I wasn’t able to outmaneuver Toni when she was on a roll, like now.

“You’ll look pretty silly saying that if it turns out she’s dead,” I said.

She stared at me for a second, then said, “If she’s dead, I’ll kiss your—”

Richard interrupted the action. “Folks, what’s our timeline here?”

Toni continued to glare at me for another moment before looking away.

Kenny answered. “Kara Giordano said the last time she talked to Gina was last Thursday afternoon. The last time we know of anyone seeing Gina is Robbie Fiore seeing her leave Pacific Wine and Spirits at six thirty the same evening. Then, Kara gets jumped by Eddie Salazar at eight thirty the same night. Next day, Gina’s disappeared. And we don’t have any idea, except for Ms. Blair’s theory, which for the moment is impossible to either prove or disprove.”

“One thing we do know, though,” Richard said. “Eddie Salazar is out there and, for whatever reason, he’s behaving poorly. And he’s dangerous.”

“Well said,” Dwayne said. “We may as well focus on that for now.
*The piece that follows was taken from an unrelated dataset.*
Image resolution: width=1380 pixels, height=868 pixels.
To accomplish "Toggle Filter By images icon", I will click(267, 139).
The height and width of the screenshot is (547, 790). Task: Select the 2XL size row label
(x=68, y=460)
How do we find him?”

“No record of him with Department of Licensing,” Kenny said. “No driver’s license, no vehicle registrations, no titles.”

“According to Kara, Gina said that Eddie lives in Kent across from a cemetery,” I said.
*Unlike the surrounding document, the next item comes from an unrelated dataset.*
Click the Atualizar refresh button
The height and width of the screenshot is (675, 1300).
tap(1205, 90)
“Can’t be too many cemeteries in Kent,” Gus said. “You guys going to check them out? It’s a little south of our jurisdiction down there.”

“Yeah,” I said. “We haven’t mapped it out yet, but I was going to ask Kenny and Doc to do that so Toni and I could scout out the areas.”
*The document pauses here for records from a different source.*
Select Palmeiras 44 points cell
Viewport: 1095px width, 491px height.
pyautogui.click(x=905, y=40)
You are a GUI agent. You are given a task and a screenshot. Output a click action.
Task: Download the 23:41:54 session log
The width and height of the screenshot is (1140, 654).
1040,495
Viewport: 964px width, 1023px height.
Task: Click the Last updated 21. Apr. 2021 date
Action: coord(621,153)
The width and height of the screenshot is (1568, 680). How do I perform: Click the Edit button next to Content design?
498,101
“If we get lucky and you find him, we’ll have to coordinate with Tacoma PD,” Dwayne said.

“I think I’ll run Eddie Salazar’s name past the gang guys here and in Tacoma,” Gus said. “Maybe they’re working something on Eddie Salazar.”

“Speaking of names,” I said, “Kara said that Eddie told her to call Ramon’s Cantina and leave a message for . . .” I tried to remember the name.

“Armando Martinez,” Toni filled in, reengaged.

“Right,” I said. “Armando Martinez.”

“We’ll run that name, too, and let you know what we find,” Gus said.

Dwayne said, “Danny, good thing you told the Giordanos to bolt. I’m not certain that we could adequately protect them considering the resources we have to work with. Better to be hard to find for a while. Are they going to call and let you know how to reach them?”